If i seem like some kind of cheerleader…

March 22nd, 2009 § 0

we’ve obviously never had a beer together. i hate practically everything.

with that said, i’m finding it really easy to find good things to say about books so far this year. i think that’s because the books i’m just happening to read this year are so much better than the books i just happened to read last year, which was maybe the worst year ever between me and books. the thing that turned everything around was the last book i started in 2008, which was the first book i finished in 2009. i recommend the hardcover version.

all of this by way of explaining the fact that i’ve said positive things in every post so far, and now i’m going to say positive things again.

the positive thing’s are about jedediah berry’s new novel, the manual of detection. i first read jed’s stuff back in college. we were in a workshop together my junior year. it was my first, and for all i know it was his too, but no one would have guessed it from reading his stories, which i swear were ready for publication even then.

but the thing is, they were also really different, and in order to understand how different they were you have to think back to 1997. in 1997, jed was writing “literary” stories about sorcerors and goblins and shit. i knew that there was some precedent for that. okay, the only precedent i knew of for that at the time was angela carter, but she seemed more like an anomaly than a precedent, and their sensibilities seemed so different.

you are not alone

you are not alone

jed probably wouldn’t agree with me on that last because mod pays direct homage to carter (along with others who i never connected jed to at the time, like borges and also those guys who made city of lost children), but i now think more than ever that i was right. who are you going to believe, me or him?

here’s my take:

there’s a border between kafka’s dread and chesterton’s (who also gets his due in the book)  wackiness that nobody knew was there until jed started publishing. maybe walser, but you get the sense reading him that he’s always about to go off the rails (which is good in its own way), where jed never gives the impression that he has anything less than complete control.

so even though, after kelly link’s (much deserved) success, i could stop worrying that jed’s books would be published with, like, a virile wizard and a sexy fairy on the cover, i also knew that he would still seem different, even though genre stuff has become “respectable.”

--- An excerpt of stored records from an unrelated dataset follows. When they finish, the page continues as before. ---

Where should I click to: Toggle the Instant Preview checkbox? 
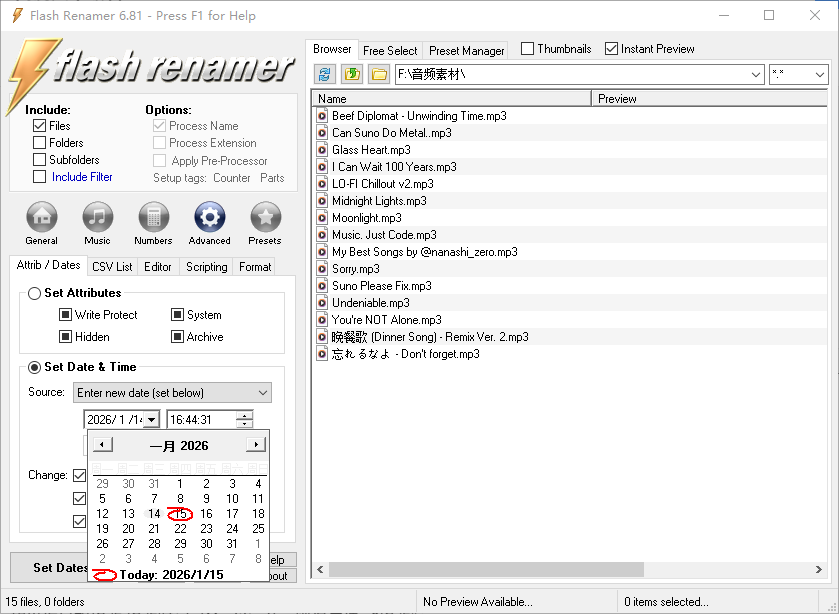(612, 49)
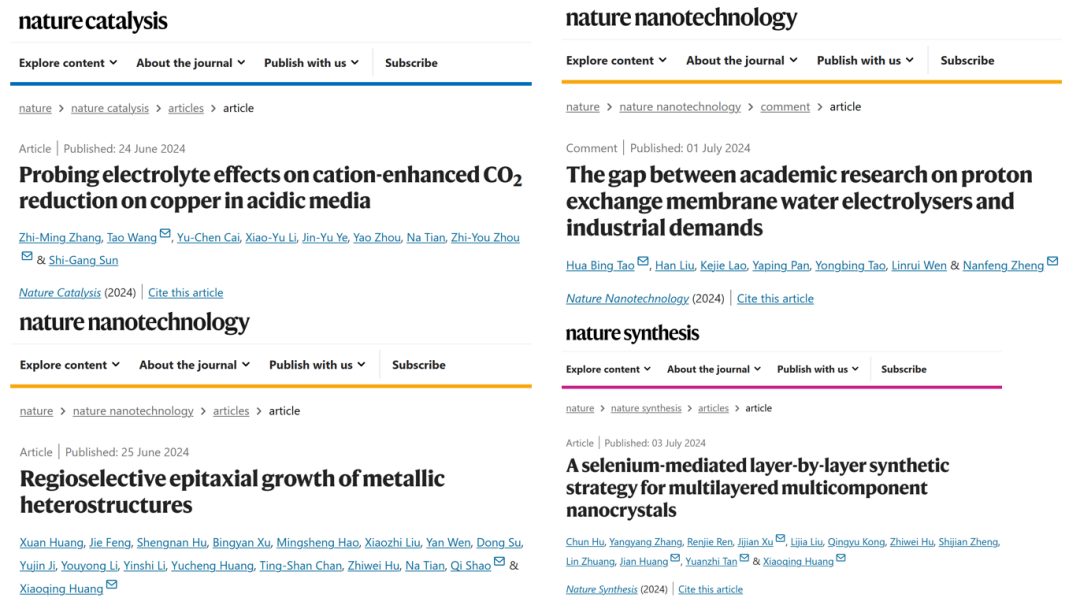Expand Explore content in Nature Catalysis header

pos(68,63)
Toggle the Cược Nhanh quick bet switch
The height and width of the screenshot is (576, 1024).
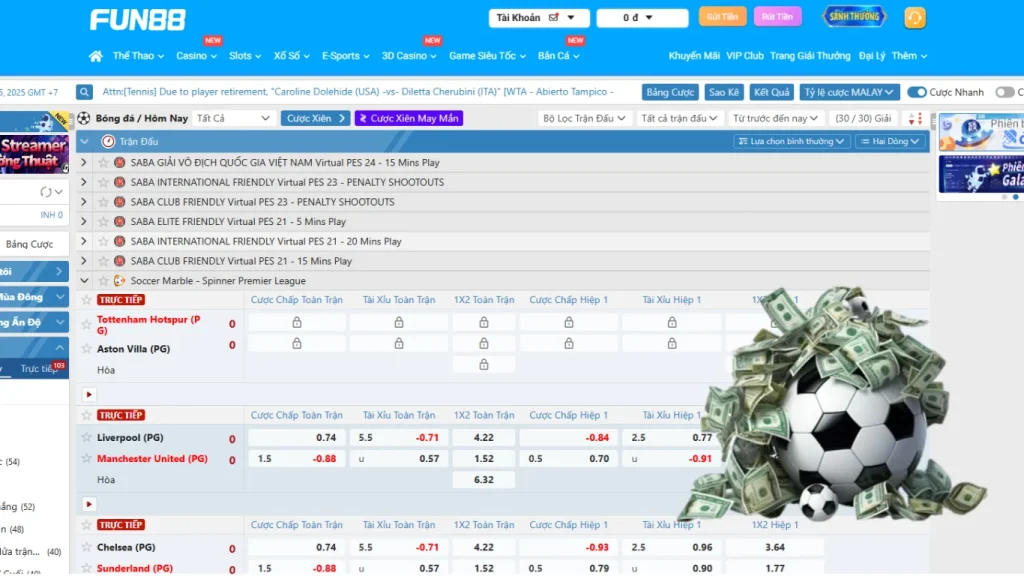pos(916,92)
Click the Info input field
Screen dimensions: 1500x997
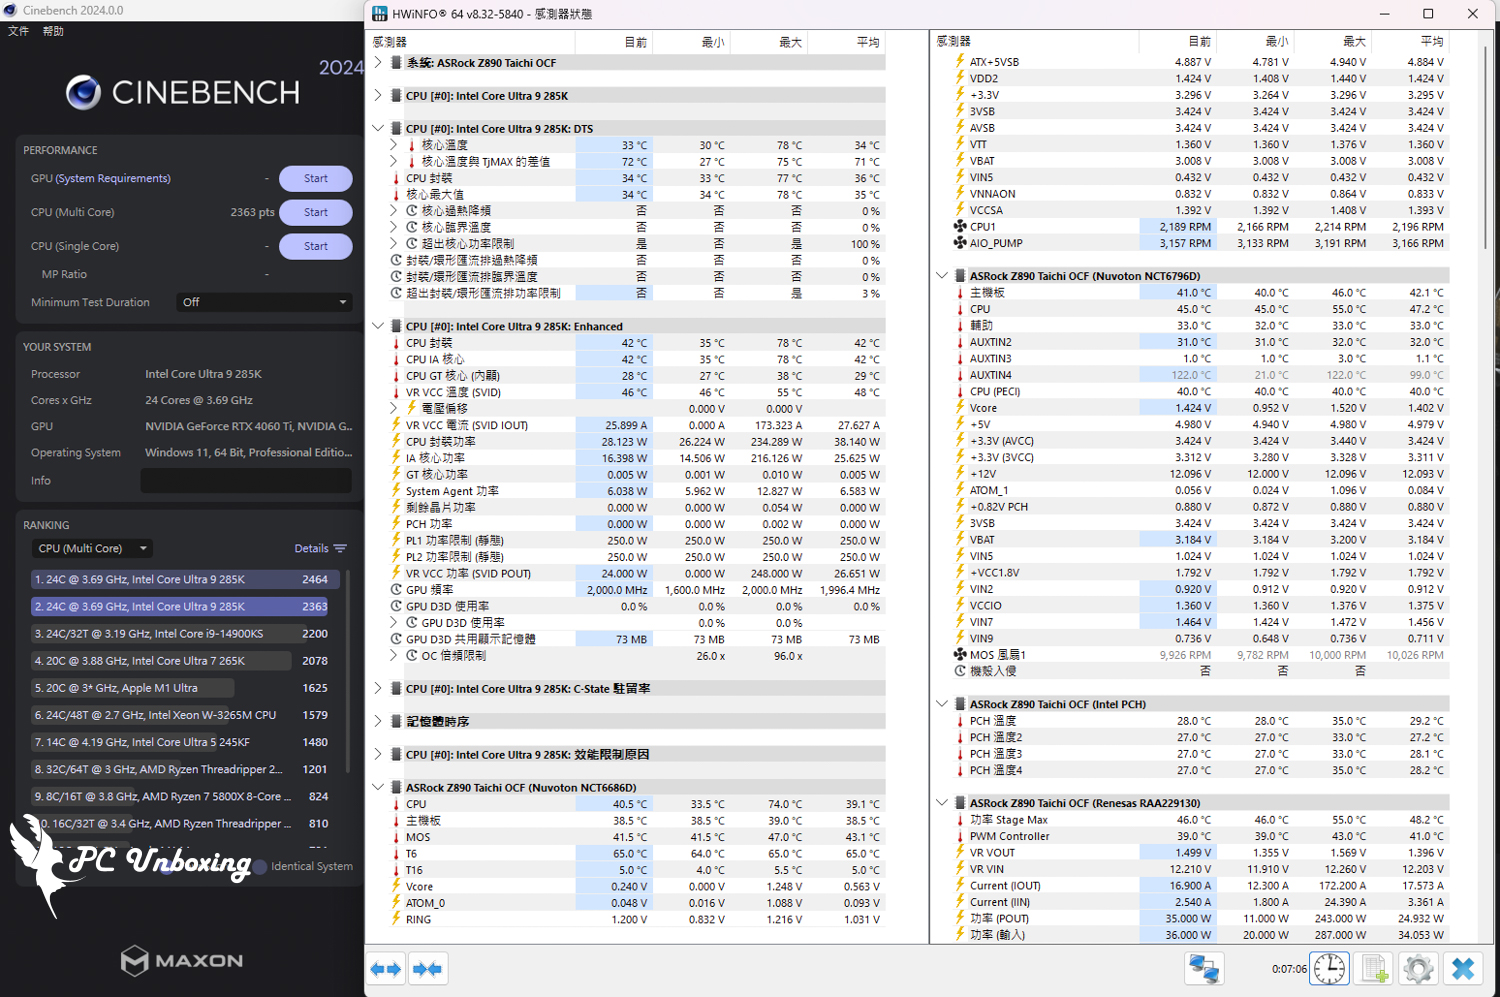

the plot is awesome, but you can learn about that in the reviews. here is a randomly selected bit of prose (you can do that with him because it’s all consistently strong, and also hypnotic in its rhythm):

The crowds thinned. From chimneys crooked fingers of smoke pointed at the clouds. Barren clotheslines sagged dripping over the street, and a few windows glowed yellow against the day’s persistent gloom.

the atmosphere is obvious. the imagery is almost dickensian, but the cadence belongs to berry. the way the prepositional phrase precedes the subject in the second sentence helps the smoke fingers skirt cliche because they’re immediately allowed to point at the clouds, and the subsequent use of adjective forms where adverbs are called for creates a more subtle syncopation. sorry to get all didactic.

so, in summation: read jed’s book and think about retiring, and i will not type on here again until i have something mean to say.